[Dataset extract Boundary: Start]

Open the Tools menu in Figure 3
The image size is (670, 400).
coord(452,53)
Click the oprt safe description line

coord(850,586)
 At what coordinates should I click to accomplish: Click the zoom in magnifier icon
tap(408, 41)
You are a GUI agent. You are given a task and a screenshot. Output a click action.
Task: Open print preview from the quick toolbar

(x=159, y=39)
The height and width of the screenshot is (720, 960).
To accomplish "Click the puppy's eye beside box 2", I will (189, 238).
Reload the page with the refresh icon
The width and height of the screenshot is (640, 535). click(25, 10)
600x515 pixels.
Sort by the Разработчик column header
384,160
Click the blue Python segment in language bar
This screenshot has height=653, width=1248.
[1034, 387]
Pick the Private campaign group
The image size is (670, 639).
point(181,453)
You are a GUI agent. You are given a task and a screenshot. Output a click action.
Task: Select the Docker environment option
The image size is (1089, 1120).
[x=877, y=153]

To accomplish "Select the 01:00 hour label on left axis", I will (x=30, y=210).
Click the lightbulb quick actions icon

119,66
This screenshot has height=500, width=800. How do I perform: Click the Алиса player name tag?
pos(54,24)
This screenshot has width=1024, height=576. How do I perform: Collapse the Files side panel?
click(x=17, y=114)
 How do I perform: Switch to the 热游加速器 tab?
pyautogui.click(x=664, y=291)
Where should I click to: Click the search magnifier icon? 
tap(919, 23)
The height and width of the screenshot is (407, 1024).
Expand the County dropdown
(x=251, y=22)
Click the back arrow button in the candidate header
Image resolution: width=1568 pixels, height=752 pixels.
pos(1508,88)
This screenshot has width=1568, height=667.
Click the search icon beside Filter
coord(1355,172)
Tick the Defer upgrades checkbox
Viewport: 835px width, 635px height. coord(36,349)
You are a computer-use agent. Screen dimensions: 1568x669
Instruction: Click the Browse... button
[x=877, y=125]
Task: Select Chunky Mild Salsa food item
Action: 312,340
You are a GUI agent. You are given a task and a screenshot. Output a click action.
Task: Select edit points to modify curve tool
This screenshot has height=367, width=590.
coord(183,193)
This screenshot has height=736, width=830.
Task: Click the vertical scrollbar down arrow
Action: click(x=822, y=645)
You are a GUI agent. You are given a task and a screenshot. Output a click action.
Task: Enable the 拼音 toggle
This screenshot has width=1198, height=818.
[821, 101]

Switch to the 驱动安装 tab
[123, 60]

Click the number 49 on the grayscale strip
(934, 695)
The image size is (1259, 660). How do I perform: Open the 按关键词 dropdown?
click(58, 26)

[Dataset extract Boundary: End]

→ **What you will do**
Starting at the line that contains "You are a computer-use", print every line through the end of the listing, word for word. Leave out all the rest.

→ **Response box**
You are a computer-use agent. Screen dimensions: 1568x669
Instruction: Click the Browse... button
[x=877, y=125]
Task: Select Chunky Mild Salsa food item
Action: 312,340
You are a GUI agent. You are given a task and a screenshot. Output a click action.
Task: Select edit points to modify curve tool
This screenshot has height=367, width=590.
coord(183,193)
This screenshot has height=736, width=830.
Task: Click the vertical scrollbar down arrow
Action: click(x=822, y=645)
You are a GUI agent. You are given a task and a screenshot. Output a click action.
Task: Enable the 拼音 toggle
This screenshot has width=1198, height=818.
[821, 101]

Switch to the 驱动安装 tab
[123, 60]

Click the number 49 on the grayscale strip
(934, 695)
The image size is (1259, 660). How do I perform: Open the 按关键词 dropdown?
click(58, 26)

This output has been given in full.